Das TBT-Prinzip Hoffnung: Angst vor Superkiller
■ Bürgerinitiative revoltiert gegen Giftschlamm / TBT-Entsorgung begann
Die Nerven liegen blank. „Als gäbe es nicht noch andere Probleme als Tributylzinn“, schimpft Bernd Langer vom BUND-Bremen. „Glücklich sind wir nicht“, sagt Marion Mahnke von der Bürgerinitiative Luneplate in Bremerhaven. Und Hans Peter Weigel vom Bremer Wasserwirtschaftsamt rennt sich die Hacken ab, um alle Bedenken gegen die Entsorgung von Bremerhavener Giftschlamm zu entkräften: In dieser Woche wurde nämlich damit begonnen, mit Tributylzinn (TBT) vergifteten Hafenschlamm aus Bremerhaven auf vorbereitete Flächen auf die Luneplate zu spülen (die taz berichtete).
Wie Hundescheiße am Schuh klebt TBT seit Jahren an Bremer Behörden. Sie schüttelten und zappelten, aber sie wurden das Zeug einfach nicht los, nachdem Niedersachsen verboten hatte, TBT-Schlamm weiter in die Nordsee zu kippen. Mit der Aufspülung auf der Luneplate hofft man nun, Sonne und Sauerstoff werden das Gift spalten. Nach drei Jahren soll dann aus hochgiftigem Hafenschlamm hochwertige Blumenerde werden, so träumt der Bremerhavener Hafenamtsleiter Hinrich Gravert.
Ob die über 230.000 Kubikmeter Giftschlamm diese Mutation indes mitmachen, weiß niemand. Sinnvolle Alternativen zur Landdeponierung von TBT gibt es aber nicht. Was in Bremen nach langwierigen Verfahren auf die Beine gestellt worden ist, könnte Vorbildcharakter haben. Denn andere Städte und Gemeinden an der Nord- und Ostseeküste gehen unbekümmerter mit TBT um. Und das, obwohl Schnecken, Muscheln und Fische wegen TBT verrecken. Und obwohl TBT das menschliche Immun- und Hormonsystem zerstört.

## BEREITGESTELLTE DATEN
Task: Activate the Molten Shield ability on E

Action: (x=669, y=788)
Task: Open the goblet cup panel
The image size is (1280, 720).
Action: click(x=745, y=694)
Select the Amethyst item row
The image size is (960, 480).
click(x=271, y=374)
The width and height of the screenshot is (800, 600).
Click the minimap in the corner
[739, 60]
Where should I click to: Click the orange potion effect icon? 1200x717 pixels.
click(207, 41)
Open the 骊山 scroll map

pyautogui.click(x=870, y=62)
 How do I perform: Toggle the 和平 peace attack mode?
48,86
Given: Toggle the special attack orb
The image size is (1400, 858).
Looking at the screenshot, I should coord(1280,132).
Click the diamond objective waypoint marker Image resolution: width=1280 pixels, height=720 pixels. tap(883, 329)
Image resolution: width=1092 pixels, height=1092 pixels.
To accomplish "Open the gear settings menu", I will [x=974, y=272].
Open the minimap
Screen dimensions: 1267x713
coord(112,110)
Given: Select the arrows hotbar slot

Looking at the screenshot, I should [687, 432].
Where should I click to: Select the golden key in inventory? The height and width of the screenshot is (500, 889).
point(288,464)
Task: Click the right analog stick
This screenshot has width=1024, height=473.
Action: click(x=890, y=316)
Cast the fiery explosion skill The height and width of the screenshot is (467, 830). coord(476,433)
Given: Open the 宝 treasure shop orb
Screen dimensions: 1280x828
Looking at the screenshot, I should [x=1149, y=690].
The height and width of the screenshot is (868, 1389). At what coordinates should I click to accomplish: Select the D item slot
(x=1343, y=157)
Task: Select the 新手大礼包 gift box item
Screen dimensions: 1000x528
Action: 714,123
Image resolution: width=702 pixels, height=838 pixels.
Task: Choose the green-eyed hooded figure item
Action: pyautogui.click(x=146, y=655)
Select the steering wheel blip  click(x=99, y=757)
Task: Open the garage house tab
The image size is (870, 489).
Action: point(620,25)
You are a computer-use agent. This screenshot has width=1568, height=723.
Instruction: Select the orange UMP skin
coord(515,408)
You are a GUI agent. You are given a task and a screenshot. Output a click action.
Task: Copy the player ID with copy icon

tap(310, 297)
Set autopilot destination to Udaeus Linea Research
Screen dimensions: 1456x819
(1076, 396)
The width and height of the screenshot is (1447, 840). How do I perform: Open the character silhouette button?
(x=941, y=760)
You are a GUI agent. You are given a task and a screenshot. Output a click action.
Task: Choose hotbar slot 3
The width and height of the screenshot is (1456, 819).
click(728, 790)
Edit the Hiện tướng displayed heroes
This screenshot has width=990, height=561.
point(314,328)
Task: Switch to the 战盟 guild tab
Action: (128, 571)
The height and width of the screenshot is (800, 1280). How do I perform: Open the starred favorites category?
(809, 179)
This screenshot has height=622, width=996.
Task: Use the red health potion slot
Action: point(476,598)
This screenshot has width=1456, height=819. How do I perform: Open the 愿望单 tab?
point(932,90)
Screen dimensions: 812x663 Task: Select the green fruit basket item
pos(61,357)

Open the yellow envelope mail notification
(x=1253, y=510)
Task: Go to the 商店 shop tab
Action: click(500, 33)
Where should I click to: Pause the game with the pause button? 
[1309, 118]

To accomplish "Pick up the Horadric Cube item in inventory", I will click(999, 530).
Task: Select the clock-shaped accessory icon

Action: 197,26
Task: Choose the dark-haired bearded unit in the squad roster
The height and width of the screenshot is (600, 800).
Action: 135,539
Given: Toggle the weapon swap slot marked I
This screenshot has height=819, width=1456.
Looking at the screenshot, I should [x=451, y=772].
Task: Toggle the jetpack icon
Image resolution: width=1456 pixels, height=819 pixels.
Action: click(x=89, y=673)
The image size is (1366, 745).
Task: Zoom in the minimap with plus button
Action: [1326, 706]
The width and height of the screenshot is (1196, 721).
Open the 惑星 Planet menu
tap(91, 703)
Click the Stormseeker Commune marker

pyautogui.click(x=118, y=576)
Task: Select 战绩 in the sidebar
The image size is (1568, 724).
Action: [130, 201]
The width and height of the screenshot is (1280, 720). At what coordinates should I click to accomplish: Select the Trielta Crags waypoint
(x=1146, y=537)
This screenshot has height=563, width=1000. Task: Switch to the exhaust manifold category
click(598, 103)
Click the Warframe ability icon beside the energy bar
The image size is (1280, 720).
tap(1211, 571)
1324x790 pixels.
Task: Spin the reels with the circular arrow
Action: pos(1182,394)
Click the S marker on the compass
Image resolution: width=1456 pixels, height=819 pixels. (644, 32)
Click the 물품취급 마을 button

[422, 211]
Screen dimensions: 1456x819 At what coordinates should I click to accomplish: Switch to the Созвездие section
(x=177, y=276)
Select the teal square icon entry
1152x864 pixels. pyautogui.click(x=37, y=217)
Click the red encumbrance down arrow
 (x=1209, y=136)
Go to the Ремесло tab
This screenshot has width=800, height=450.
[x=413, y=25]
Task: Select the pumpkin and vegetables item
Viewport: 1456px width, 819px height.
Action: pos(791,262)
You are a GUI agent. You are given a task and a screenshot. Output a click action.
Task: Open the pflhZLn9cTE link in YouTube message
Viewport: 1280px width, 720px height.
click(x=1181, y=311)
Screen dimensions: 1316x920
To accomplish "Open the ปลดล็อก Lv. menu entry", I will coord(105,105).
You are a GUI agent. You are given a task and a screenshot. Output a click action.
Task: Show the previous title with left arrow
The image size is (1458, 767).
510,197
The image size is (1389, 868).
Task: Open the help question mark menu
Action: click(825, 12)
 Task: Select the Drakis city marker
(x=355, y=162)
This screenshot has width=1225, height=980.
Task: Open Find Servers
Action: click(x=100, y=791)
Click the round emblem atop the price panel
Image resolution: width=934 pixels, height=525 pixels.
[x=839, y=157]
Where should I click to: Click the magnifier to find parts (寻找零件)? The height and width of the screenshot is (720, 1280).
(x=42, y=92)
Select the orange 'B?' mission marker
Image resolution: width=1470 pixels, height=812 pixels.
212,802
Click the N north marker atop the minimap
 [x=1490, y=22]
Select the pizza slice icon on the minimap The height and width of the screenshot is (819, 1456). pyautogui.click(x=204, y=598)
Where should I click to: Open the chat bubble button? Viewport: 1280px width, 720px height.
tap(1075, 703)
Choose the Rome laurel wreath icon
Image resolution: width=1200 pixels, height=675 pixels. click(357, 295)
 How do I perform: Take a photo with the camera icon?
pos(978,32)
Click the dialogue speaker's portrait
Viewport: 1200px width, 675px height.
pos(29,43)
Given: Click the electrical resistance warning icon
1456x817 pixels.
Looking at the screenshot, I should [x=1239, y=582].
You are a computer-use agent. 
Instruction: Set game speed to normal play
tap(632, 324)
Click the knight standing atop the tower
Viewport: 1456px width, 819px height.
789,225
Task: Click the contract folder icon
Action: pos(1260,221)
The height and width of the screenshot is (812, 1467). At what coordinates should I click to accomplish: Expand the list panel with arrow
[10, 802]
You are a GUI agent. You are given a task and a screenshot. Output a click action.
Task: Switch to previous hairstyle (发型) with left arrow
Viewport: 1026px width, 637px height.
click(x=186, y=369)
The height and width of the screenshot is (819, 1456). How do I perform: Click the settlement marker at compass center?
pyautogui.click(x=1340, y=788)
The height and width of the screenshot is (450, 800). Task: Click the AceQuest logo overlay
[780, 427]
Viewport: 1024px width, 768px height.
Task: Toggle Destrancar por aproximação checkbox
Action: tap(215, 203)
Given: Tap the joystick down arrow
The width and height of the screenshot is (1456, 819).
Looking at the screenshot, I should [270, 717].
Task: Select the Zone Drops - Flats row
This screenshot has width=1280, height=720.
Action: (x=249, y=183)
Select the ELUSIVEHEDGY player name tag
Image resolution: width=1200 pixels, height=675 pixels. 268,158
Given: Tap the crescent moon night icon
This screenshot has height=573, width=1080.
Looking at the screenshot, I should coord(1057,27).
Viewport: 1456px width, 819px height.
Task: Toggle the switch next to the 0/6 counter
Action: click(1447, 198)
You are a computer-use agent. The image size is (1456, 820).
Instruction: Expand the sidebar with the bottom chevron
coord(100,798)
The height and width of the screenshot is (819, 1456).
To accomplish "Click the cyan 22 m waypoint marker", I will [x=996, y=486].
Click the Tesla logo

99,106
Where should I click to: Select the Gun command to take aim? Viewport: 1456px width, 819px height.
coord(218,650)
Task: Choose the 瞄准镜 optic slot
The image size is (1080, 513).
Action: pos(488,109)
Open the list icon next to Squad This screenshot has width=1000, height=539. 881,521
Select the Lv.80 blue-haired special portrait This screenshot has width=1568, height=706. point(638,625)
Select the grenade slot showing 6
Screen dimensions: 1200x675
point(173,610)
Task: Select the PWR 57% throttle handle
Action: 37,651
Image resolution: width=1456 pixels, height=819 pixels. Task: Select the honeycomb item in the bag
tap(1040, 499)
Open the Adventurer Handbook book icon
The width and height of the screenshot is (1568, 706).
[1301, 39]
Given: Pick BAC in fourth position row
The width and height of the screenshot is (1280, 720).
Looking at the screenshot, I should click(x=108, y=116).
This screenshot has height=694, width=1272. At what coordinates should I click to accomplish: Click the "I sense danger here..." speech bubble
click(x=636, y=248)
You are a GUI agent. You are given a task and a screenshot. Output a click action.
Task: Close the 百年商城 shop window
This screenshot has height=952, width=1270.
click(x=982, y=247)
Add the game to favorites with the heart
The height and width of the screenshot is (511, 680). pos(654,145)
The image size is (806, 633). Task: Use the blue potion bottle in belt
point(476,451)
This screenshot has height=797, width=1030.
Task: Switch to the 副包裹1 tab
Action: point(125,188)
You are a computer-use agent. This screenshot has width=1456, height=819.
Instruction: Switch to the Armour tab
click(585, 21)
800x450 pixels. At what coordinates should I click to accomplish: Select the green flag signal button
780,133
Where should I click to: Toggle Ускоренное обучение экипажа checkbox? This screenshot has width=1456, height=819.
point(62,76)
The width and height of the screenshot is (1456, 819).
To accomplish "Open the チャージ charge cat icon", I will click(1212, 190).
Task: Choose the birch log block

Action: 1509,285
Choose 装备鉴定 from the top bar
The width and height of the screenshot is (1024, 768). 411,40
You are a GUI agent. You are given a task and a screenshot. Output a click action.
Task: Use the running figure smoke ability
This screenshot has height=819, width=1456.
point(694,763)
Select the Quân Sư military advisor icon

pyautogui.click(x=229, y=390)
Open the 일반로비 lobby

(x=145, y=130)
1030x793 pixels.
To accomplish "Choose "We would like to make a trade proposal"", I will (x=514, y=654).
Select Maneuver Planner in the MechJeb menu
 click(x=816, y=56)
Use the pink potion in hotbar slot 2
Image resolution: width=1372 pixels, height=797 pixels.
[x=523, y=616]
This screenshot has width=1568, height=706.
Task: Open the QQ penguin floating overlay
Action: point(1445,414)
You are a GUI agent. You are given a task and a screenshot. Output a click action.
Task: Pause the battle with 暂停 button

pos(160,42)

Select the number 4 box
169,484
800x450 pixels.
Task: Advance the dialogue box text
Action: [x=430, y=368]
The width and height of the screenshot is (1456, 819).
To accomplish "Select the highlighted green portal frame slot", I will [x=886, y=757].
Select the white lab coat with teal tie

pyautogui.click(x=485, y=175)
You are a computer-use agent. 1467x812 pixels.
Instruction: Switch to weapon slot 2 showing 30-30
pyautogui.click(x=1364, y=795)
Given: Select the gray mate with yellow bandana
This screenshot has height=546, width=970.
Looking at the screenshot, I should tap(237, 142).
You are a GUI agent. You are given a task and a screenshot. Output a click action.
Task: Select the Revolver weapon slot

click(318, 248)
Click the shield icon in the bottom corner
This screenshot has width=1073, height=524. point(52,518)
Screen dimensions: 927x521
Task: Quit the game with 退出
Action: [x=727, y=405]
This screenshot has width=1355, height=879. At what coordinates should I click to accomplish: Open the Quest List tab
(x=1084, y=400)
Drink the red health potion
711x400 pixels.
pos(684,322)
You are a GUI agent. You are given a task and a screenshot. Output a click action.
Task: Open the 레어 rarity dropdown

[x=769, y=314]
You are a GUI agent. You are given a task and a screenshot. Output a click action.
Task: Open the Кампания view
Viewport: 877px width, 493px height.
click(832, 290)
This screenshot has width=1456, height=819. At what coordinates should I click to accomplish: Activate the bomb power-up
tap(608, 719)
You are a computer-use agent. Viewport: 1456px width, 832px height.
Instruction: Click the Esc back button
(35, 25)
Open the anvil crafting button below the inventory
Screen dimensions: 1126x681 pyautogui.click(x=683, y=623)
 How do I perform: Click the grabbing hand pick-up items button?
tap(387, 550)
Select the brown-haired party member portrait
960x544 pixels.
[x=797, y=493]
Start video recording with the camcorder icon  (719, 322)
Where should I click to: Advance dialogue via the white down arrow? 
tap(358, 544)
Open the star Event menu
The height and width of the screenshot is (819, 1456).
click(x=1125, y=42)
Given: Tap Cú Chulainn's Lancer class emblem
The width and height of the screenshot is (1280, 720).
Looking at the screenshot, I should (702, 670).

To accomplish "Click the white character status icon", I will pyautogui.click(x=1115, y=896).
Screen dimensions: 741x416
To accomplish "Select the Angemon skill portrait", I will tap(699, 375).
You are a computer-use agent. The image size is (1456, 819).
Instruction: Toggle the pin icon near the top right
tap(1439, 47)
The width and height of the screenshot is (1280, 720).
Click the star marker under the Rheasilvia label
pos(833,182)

## AUFGABE
Gib den Text über den TBT-Giftschlamm wortgetreu wieder: Setze bei den Worten „Das TBT-Prinzip Hoffnung: Angst“ ein und höre nach „(die taz berichtete).“ auf. Die Auflistung wird hier nicht gebraucht.

## ANTWORT
Das TBT-Prinzip Hoffnung: Angst vor Superkiller
■ Bürgerinitiative revoltiert gegen Giftschlamm / TBT-Entsorgung begann
Die Nerven liegen blank. „Als gäbe es nicht noch andere Probleme als Tributylzinn“, schimpft Bernd Langer vom BUND-Bremen. „Glücklich sind wir nicht“, sagt Marion Mahnke von der Bürgerinitiative Luneplate in Bremerhaven. Und Hans Peter Weigel vom Bremer Wasserwirtschaftsamt rennt sich die Hacken ab, um alle Bedenken gegen die Entsorgung von Bremerhavener Giftschlamm zu entkräften: In dieser Woche wurde nämlich damit begonnen, mit Tributylzinn (TBT) vergifteten Hafenschlamm aus Bremerhaven auf vorbereitete Flächen auf die Luneplate zu spülen (die taz berichtete).